② 제1항의 승낙은 당 사이트가 제공하는 과학기술정보검색, 맞춤정보, 서지정보 등 다른 서비스의 이용승낙을
포함합니다.
제 6 조 (회원가입)
서비스를 이용하고자 하는 고객은 당 사이트에서 정한 회원가입양식에 개인정보를 기재하여 가입을 하여야 합니다.
제 7 조 (개인정보의 보호 및 사용)
당 사이트는 관계법령이 정하는 바에 따라 회원 등록정보를 포함한 회원의 개인정보를 보호하기 위해 노력합니다. 회원 개인정보의 보호 및 사용에 대해서는 관련법령 및 당 사이트의 개인정보 보호정책이 적용됩니다.
제 8 조 (이용 신청의 승낙과 제한)
① 당 사이트는 제6조의 규정에 의한 이용신청고객에 대하여 서비스 이용을 승낙합니다.

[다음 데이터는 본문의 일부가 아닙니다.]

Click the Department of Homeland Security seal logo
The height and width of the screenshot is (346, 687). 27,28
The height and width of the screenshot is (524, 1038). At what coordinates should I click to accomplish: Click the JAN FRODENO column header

② 당 사이트는 아래사항에 해당하는 경우에 대해서 승낙하지 아니 합니다.
- 이용계약 신청서의 내용을 허위로 기재한 경우
- 기타 규정한 제반사항을 위반하며 신청하는 경우
제 9 조 (회원 ID 부여 및 변경 등)
① 당 사이트는 이용고객에 대하여 약관에 정하는 바에 따라 자신이 선정한 회원 ID를 부여합니다.
② 회원 ID는 원칙적으로 변경이 불가하며 부득이한 사유로 인하여 변경 하고자 하는 경우에는 해당 ID를
해지하고 재가입해야 합니다.
③ 기타 회원 개인정보 관리 및 변경 등에 관한 사항은 서비스별 안내에 정하는 바에 의합니다.
제 3 장 계약 당사자의 의무
제 10 조 (KISTI의 의무)
① 당 사이트는 이용고객이 희망한 서비스 제공 개시일에 특별한 사정이 없는 한 서비스를 이용할 수 있도록
하여야 합니다.
② 당 사이트는 개인정보 보호를 위해 보안시스템을 구축하며 개인정보 보호정책을 공시하고 준수합니다.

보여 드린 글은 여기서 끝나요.